While the COVID-19 pandemic dominated much of Pritzker’s first term, he also increased the state education budget by more than $1 billion and signed laws to create a council. elected school for Chicago, outlaw hairdressing discrimination in schools, and require Illinois schools to teach. Asian American History.

Before Pritzker took office, the state created an evidence-based school funding formula in 2017 with the goal of adding $350 million to the state education budget each year. The goal is to secure adequate funding for all 800 school districts in the state by 2027 in an effort to address inequities across the state. The formula was enacted after a budget stalemate that lasted from 2015 to 2017 under the Rauner administration and resulted in funding cuts to K-12 schools and decreased funding for the College’s Tuition Assistance Program. for low-income students.

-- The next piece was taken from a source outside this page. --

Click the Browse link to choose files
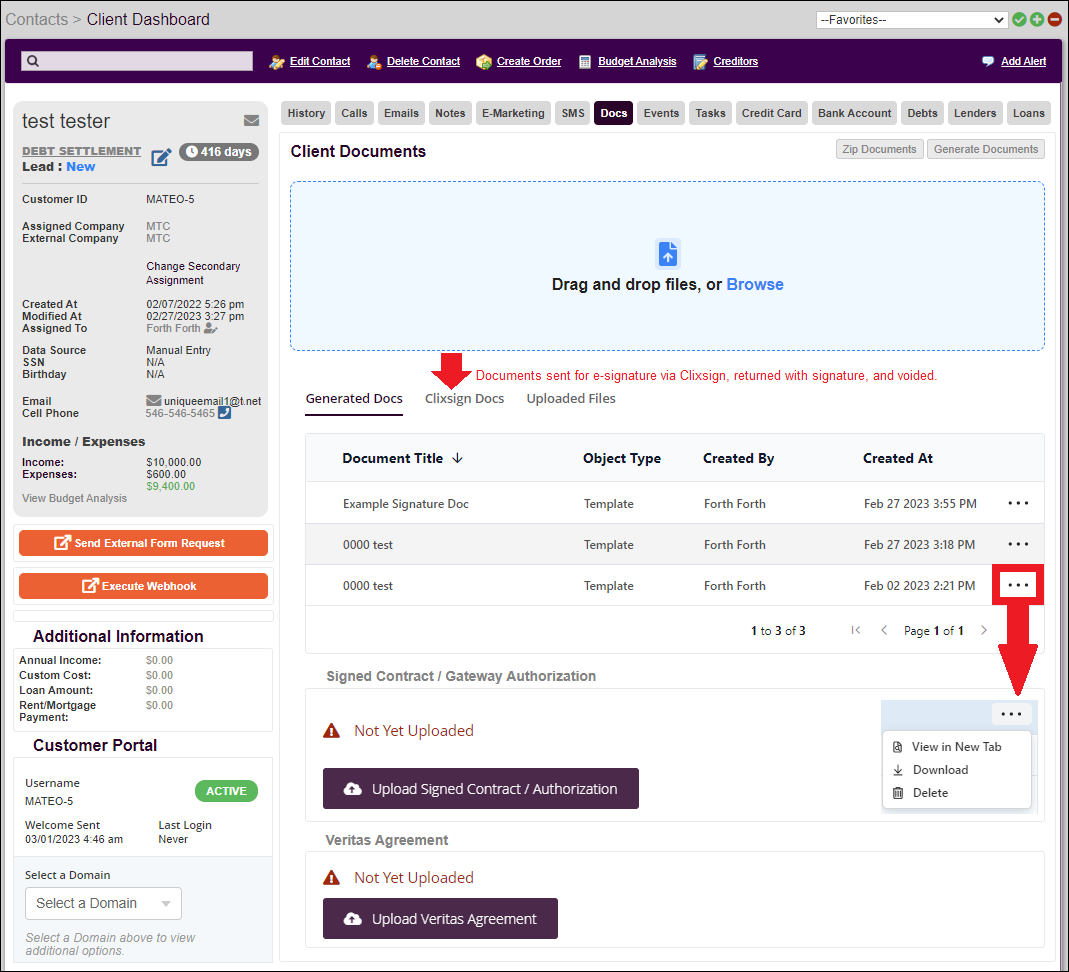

During Pritzker’s first term, he delivered on a bipartisan promise to add at least $350 million to K-12 education in 2019, 2021, and 2022. In 2020, however, the budget remained stable due to the economic impact of the coronavirus pandemic.

In Budget 2022, the governor increased funding for early childhood education and the monetary aid program that allows students from low-income families to attend college.

In 2021, Pritzker signed into law a bill making Illinois the first state to require public elementary and secondary schools to teach Asian American history. He also signed the Jett Hawkins bill that prevents private and public schools from discriminating against students based on hairstyles historically associated with race, ethnicity, or texture.

Pritzker also signed bills that expand the bargaining rights of the Chicago Teachers Union, which has been a point of contention for more than two decades, and will give Chicago a fully elected school board with 21 seats by 2027.

Samantha Smylie is the state education reporter for Chalkbeat Chicago, covering state school districts, legislation, special education, and the state Board of Education. Contact Samantha at [email protected]

Becky Vevea is the office manager for Chalkbeat Chicago. Contact Becky at [email protected].